Hintergrund ist, dass für das vom Gemeinderat am 28. Juli beschlossene neue Sozialrathaus an der Stelle nicht um- sondern neu gebaut wird. Dafür braucht es einen vorhabenbezogenen Bebauungsplan, der nach Stand der Dinge nicht vor dem Frühsommer fertig werden wird. Die erneute Präsentation der Gebäudekonzeption für die markante Stelle im Gestaltungsbeirat ist von Januar auf April verschoben, so ist im Rathaus zu erfahren.

Corona verhindert guten Ausverkauf

Dem Ehepaar Pischzan kann es egal sein. Es schaut jetzt einem guten Teil der Ersparnisse hinterher, die es für den Ruhestand auf die hohe Kante gelegt hatte. Die Einzelhändler verbuchen durch den doppelten Lockdown für Pforzheims Innenstadt „ein sehr schlechtes Jahr“.

Das Virus sorgt außerdem dafür, dass „ich nicht werben darf“ für den geplanten Ausverkauf, erzählt Helmut Pischzan. Und das kostet ihn nochmal viel Geld.

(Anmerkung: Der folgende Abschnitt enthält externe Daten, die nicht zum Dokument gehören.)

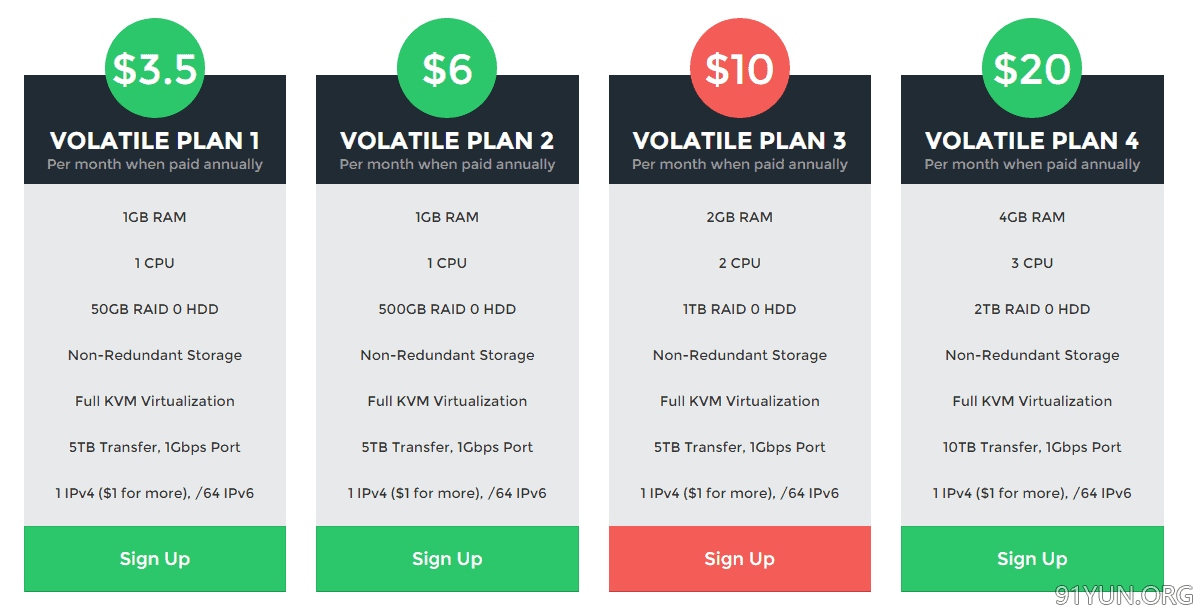Click the 2 CPU feature line
The image size is (1194, 608).
pos(739,263)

Rouladen und Schweinefilet heißen die beiden zentralen Zutaten für „ein diplomatisches Schlussangebot“, das der Kaufmann nach fast einem Vierteljahrhundert in der Selbstständigkeit und über 49 Jahren im Beruf lanciert, damit die Regale leer werden in seinem Geschäft. Was bis Mittwochabend nicht weg ist, will er Kollegen anbieten.

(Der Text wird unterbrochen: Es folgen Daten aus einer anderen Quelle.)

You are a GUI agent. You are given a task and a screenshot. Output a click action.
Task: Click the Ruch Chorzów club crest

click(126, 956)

Entsorgungsfirma übernimmt Metzgertheke

Danach übernimmt eine Entsorgungsfirma die Metzgertheke, die er erst vor fünf Jahren für 50.000 Euro gekauft habe, oder die Kühltechnik im Geschoss unter der Verkaufsfläche, wo allein ein Verdichter um die 6.500 Euro koste.

Gut geht es den Pischzans bei alledem nicht, auch wenn sie sich „auf die Rente und das Haus in Ungarn freuen“. Er sei davon ausgegangen, dass die Edeka-Genossenschaft einen Nachfolger besorgt, der dann den Warenbestand und anderes zum Buchwert übernehme, sagt Pischzan. „Da hätte ich noch schönes Geld kommen.“ Jetzt lege er stattdessen noch 21.700 Euro für den Entsorger drauf.

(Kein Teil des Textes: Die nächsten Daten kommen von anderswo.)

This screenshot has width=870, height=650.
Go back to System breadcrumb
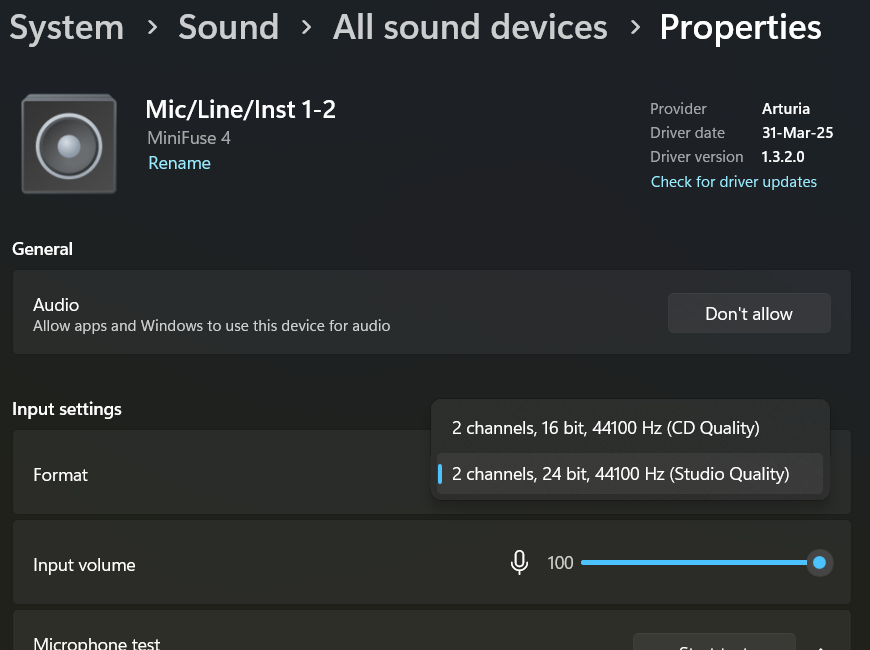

Pischzan klingt heiter, obwohl die 15 Jahre Pforzheim, in die er am Anfang rund eine Million Euro investierte, nicht enden wie erhofft. „Äußerlich muss ich trotz allem Ärger souverän wirken, sonst stecke ich die Mitarbeiter an“, erläutert Pischzan. 37 von 40 „zeigen Loyalität“. Sie bleiben bis zum letzten Tag des City-Supermarkts, sorgen „für Ordnung“ in den Regalen, indem sie die Waren umschichten, damit keine hässlichen Lücken entstehen bevor die Lichter endgültig ausgehen.